Your assignment
Where the word "size" shows up in the entries below, please copy the whole line.

Data section
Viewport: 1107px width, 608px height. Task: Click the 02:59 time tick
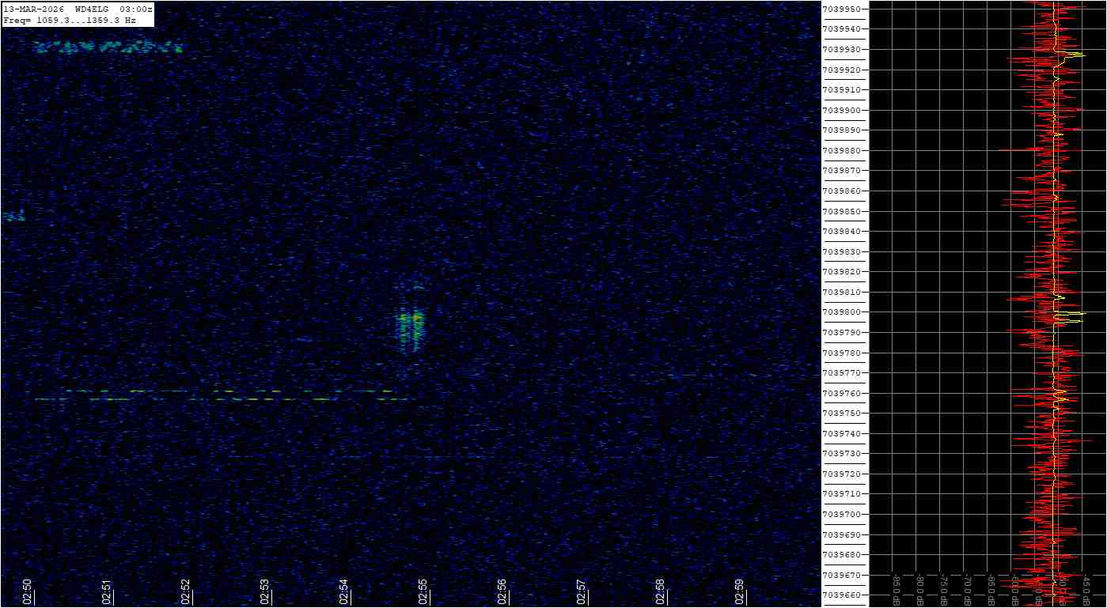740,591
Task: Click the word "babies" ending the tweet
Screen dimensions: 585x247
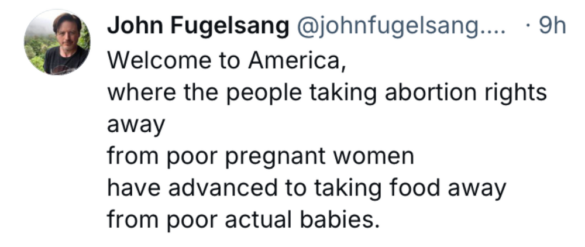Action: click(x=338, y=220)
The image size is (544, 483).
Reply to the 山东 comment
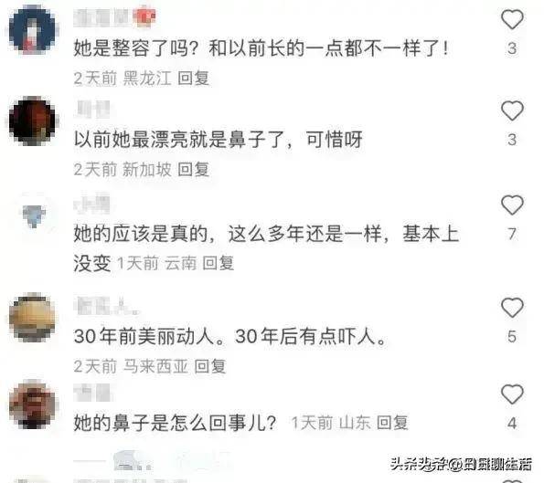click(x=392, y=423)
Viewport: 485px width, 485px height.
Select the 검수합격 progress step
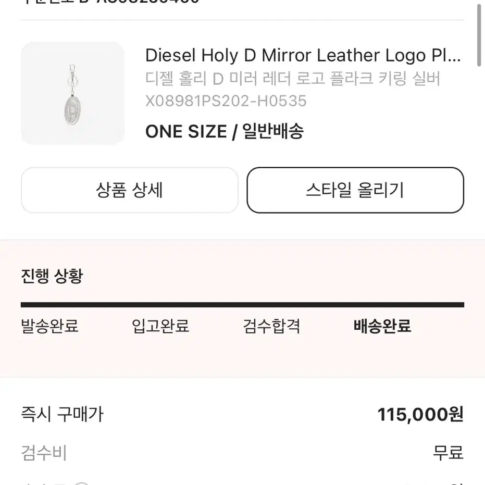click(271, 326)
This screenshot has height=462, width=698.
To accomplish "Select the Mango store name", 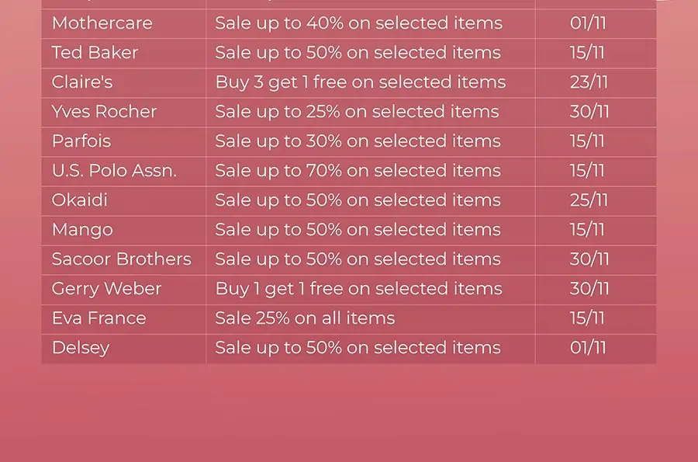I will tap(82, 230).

---

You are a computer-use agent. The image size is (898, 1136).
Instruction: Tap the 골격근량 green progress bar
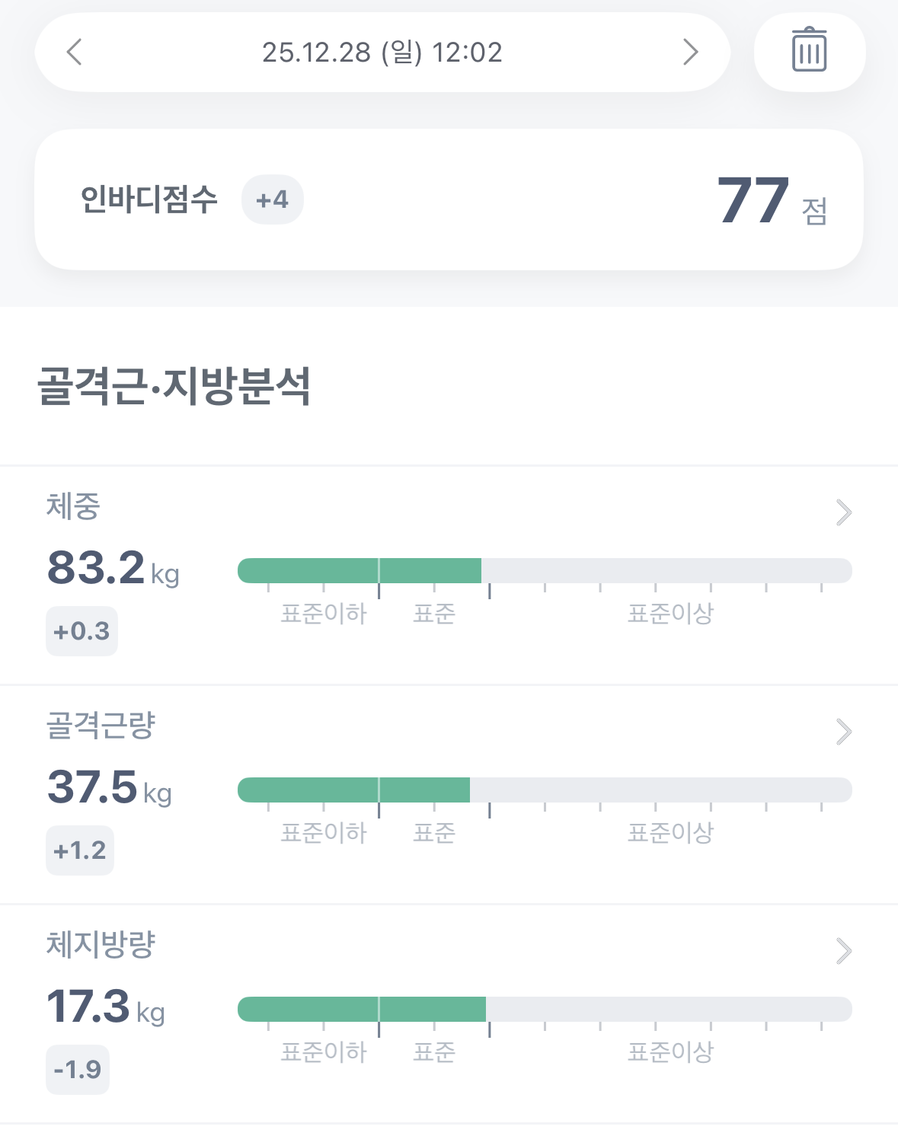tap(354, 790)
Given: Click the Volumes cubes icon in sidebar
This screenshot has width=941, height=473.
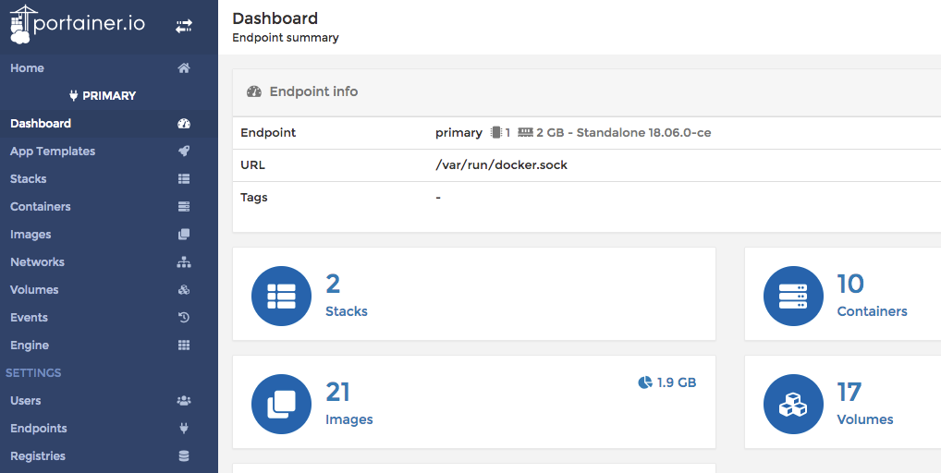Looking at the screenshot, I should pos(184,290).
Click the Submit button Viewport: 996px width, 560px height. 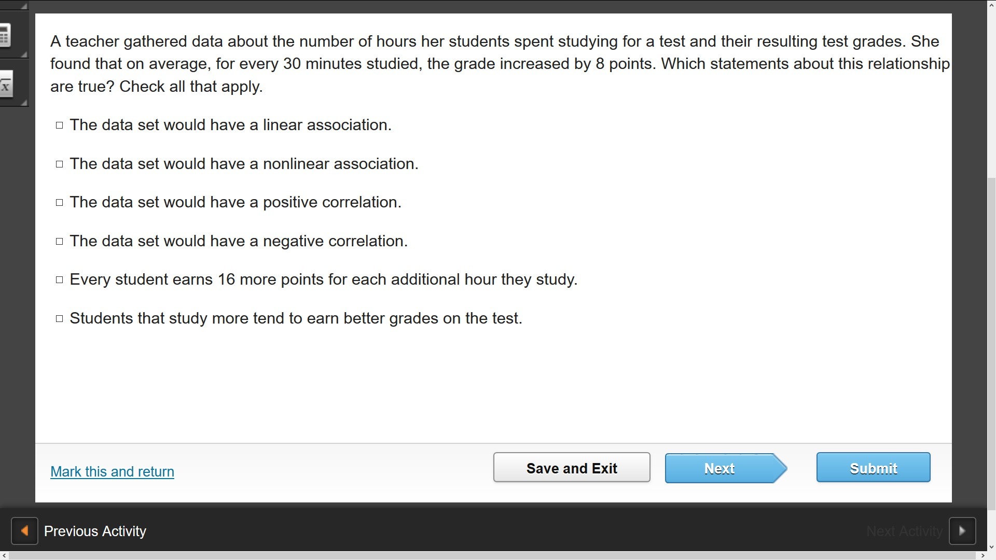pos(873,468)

Answer to this task
The image size is (544, 483).
You are a computer-use agent. The image size is (898, 1136).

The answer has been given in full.